__REQUIRED WORK__
Repeat the lines of the items verbatim, starting with the line that contains "Open the Front page Homepage dropdown" and continuing through the last line of the items, both ends included. Leave the pictures out of your answer.

* BEGIN INFORMATION PROVIDED *

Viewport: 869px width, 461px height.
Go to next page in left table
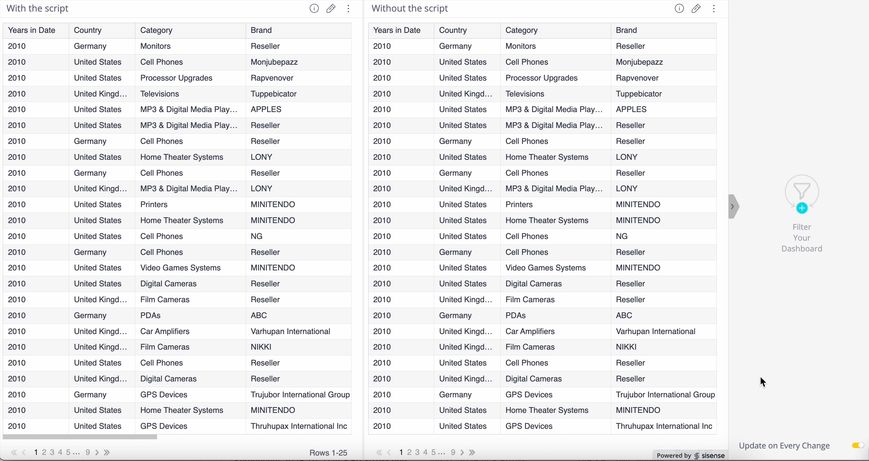pos(98,453)
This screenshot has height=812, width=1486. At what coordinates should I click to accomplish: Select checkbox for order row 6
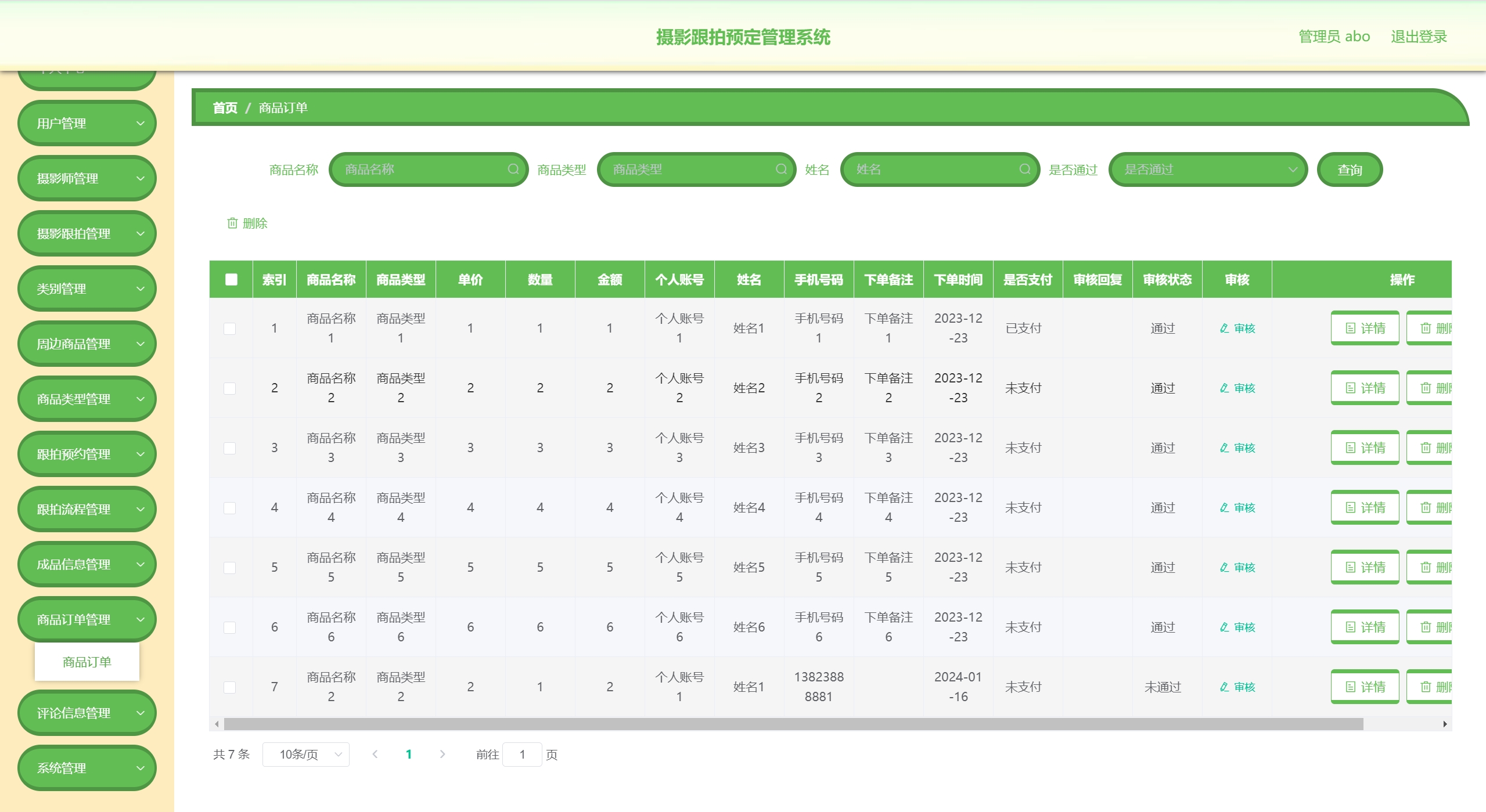coord(230,627)
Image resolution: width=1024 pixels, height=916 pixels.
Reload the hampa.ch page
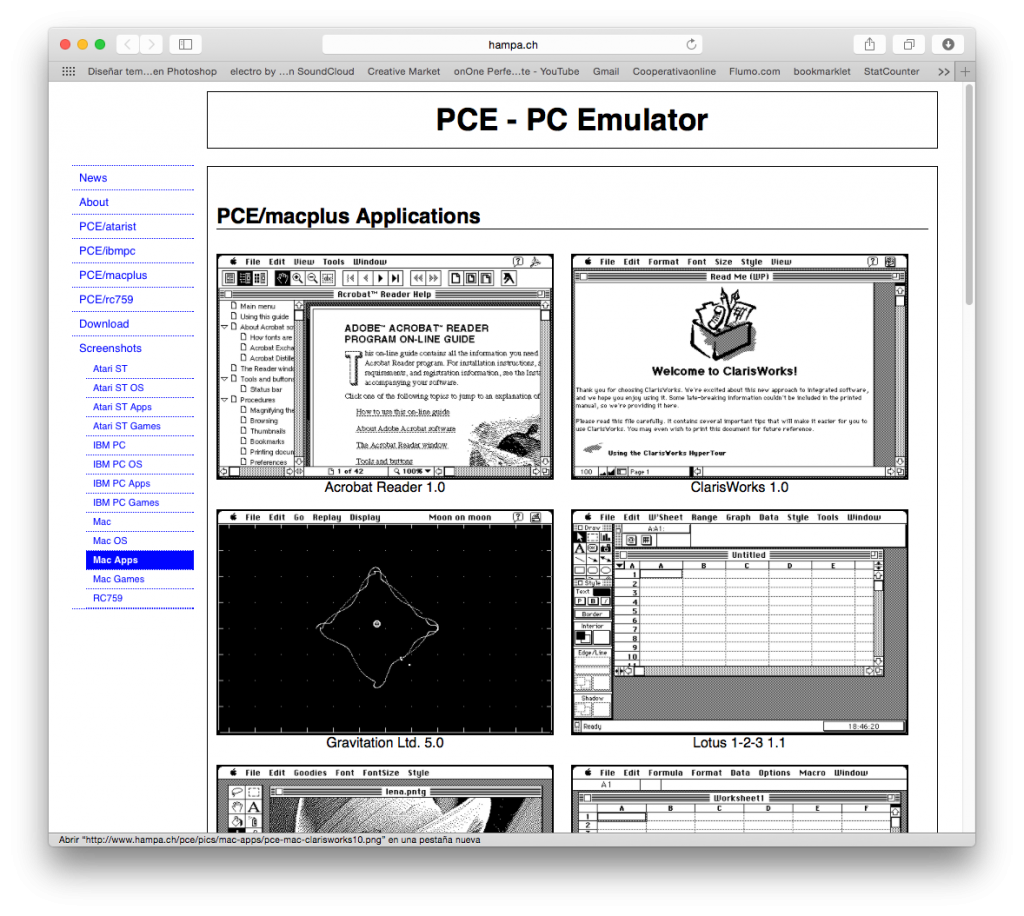(x=690, y=44)
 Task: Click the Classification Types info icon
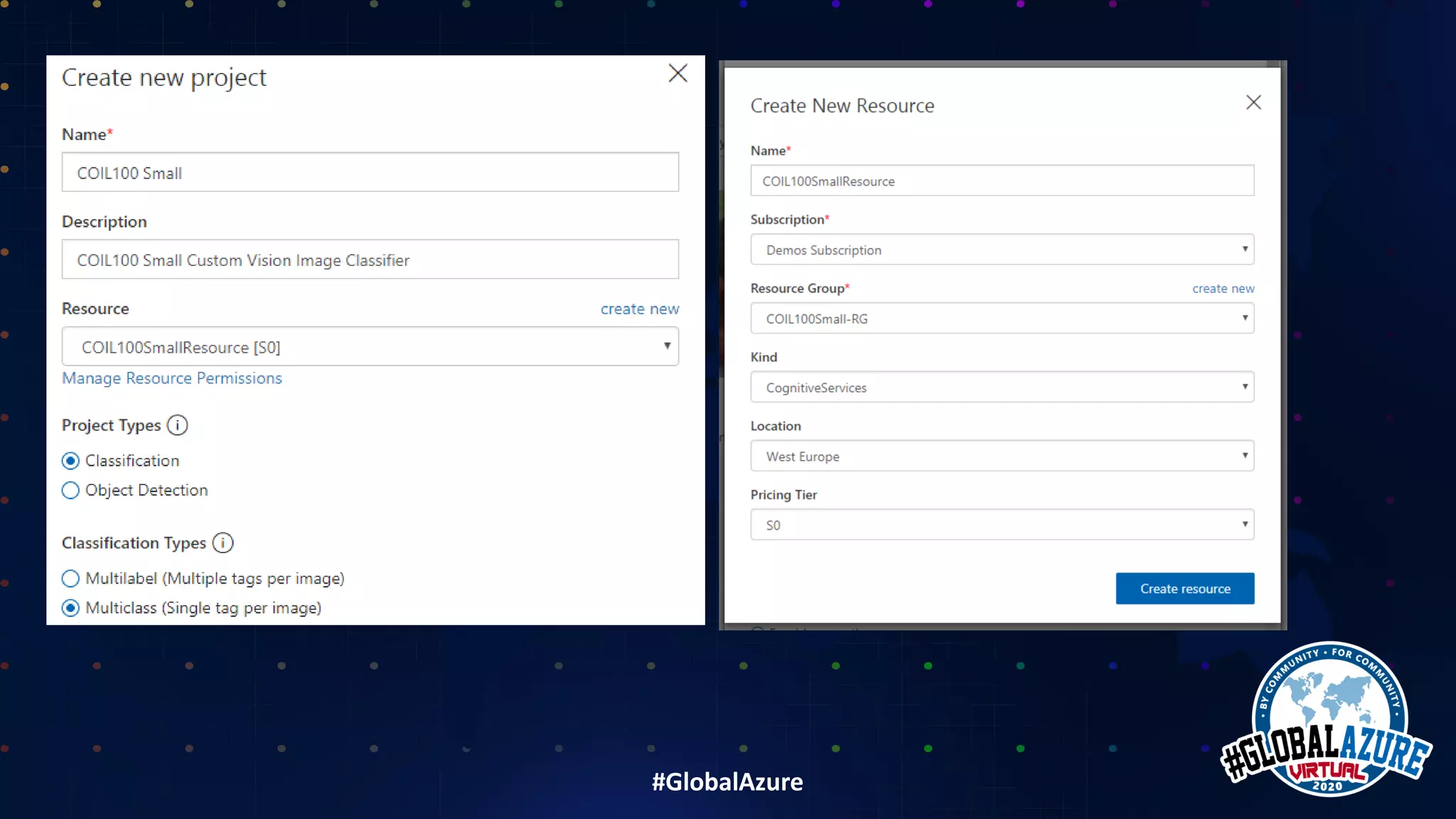click(x=223, y=543)

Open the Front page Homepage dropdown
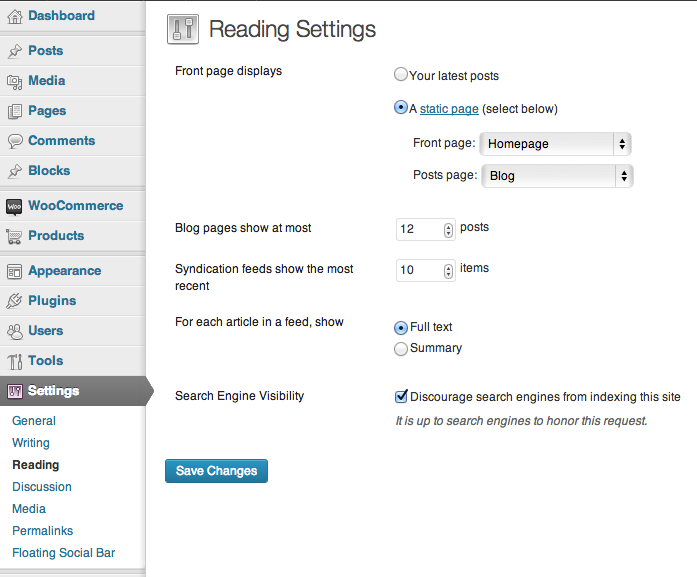[x=555, y=144]
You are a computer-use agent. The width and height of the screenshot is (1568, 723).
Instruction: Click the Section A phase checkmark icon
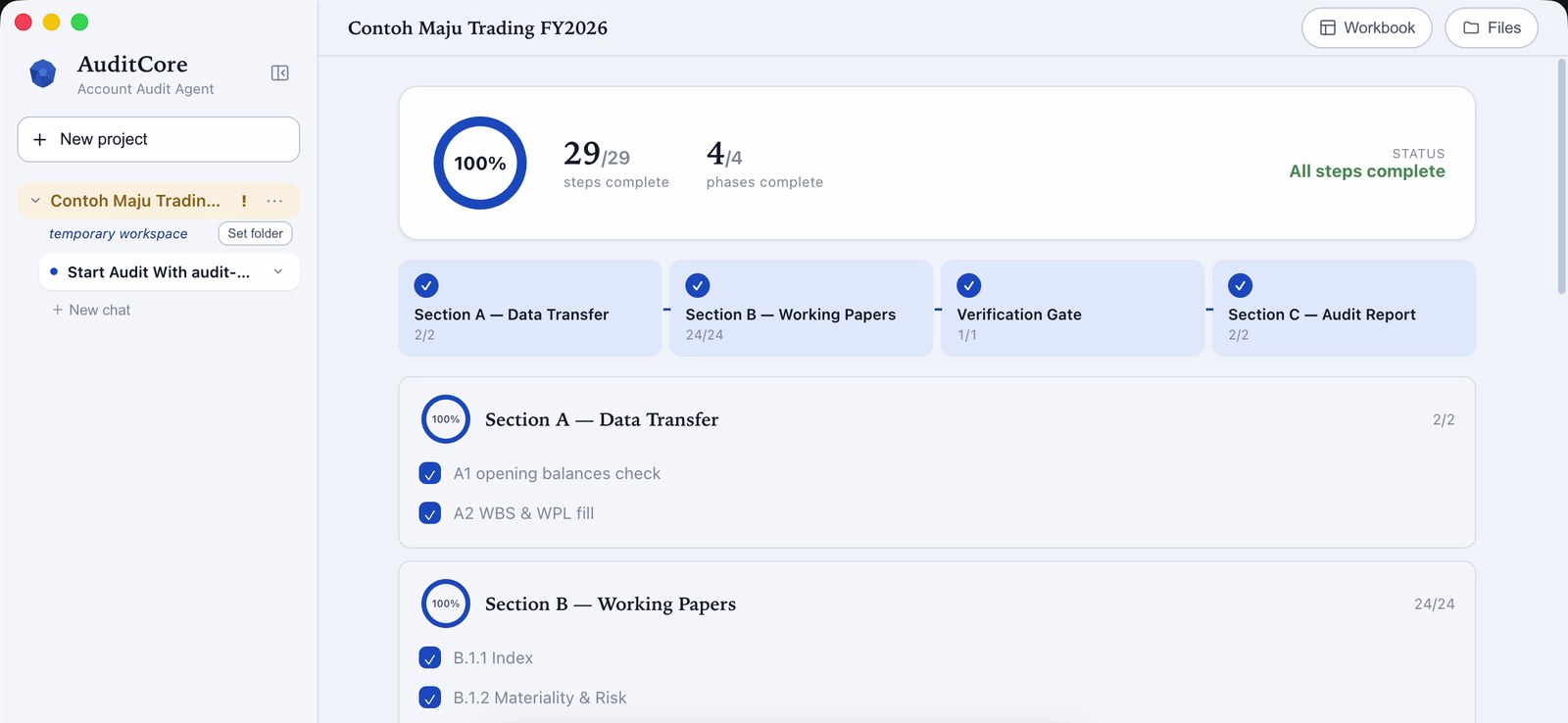(x=426, y=285)
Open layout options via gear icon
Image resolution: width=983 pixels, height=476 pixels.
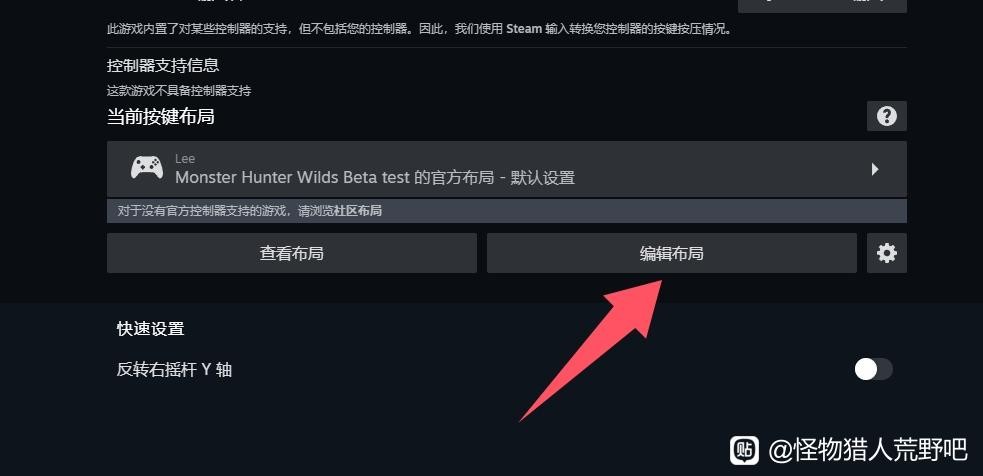pos(886,253)
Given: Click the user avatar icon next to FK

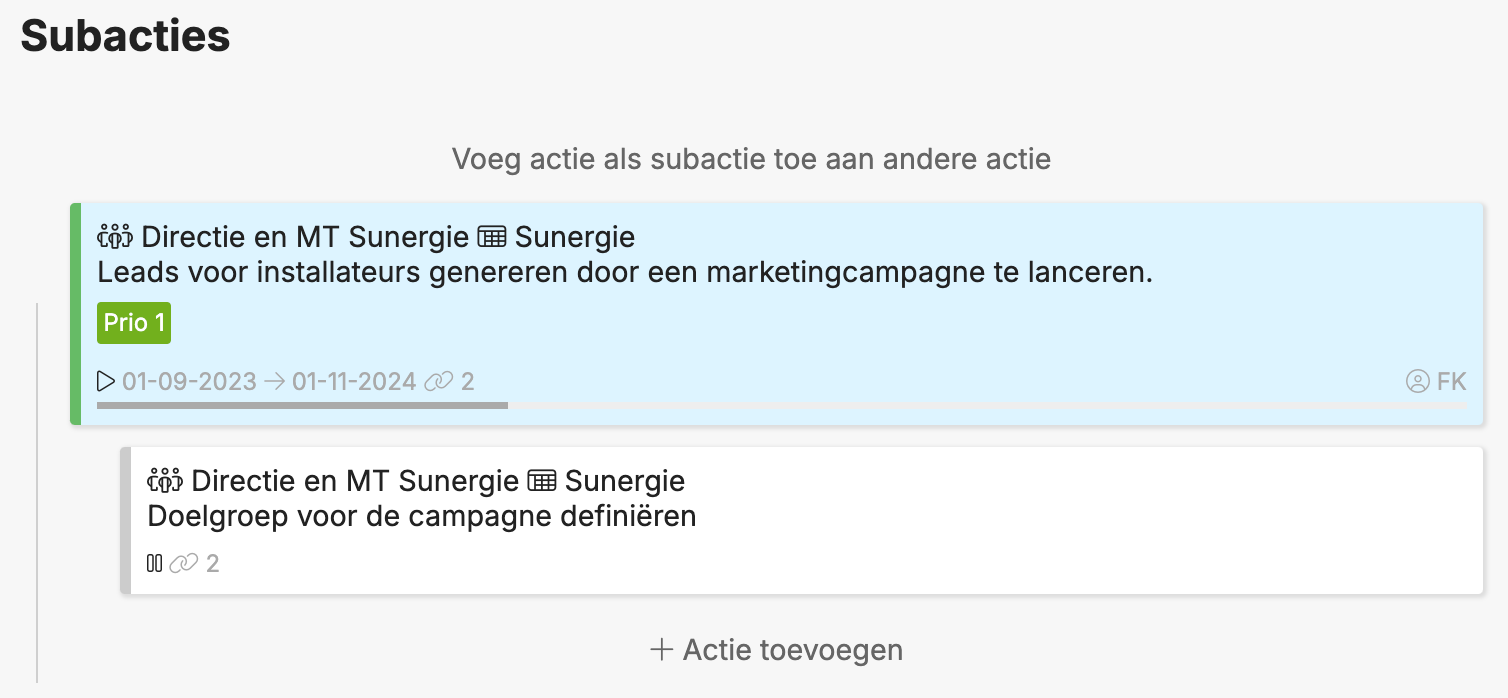Looking at the screenshot, I should pyautogui.click(x=1417, y=381).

* END INFORMATION PROVIDED *

__ANSWER IN FULL__
Open the Front page Homepage dropdown
[x=555, y=144]
You are a computer-use agent. The width and height of the screenshot is (1568, 723).
Instruction: Click the Section A phase checkmark icon
(x=426, y=285)
Open layout options via gear icon
Image resolution: width=983 pixels, height=476 pixels.
pos(886,253)
Given: Click the user avatar icon next to FK

Looking at the screenshot, I should pyautogui.click(x=1417, y=381).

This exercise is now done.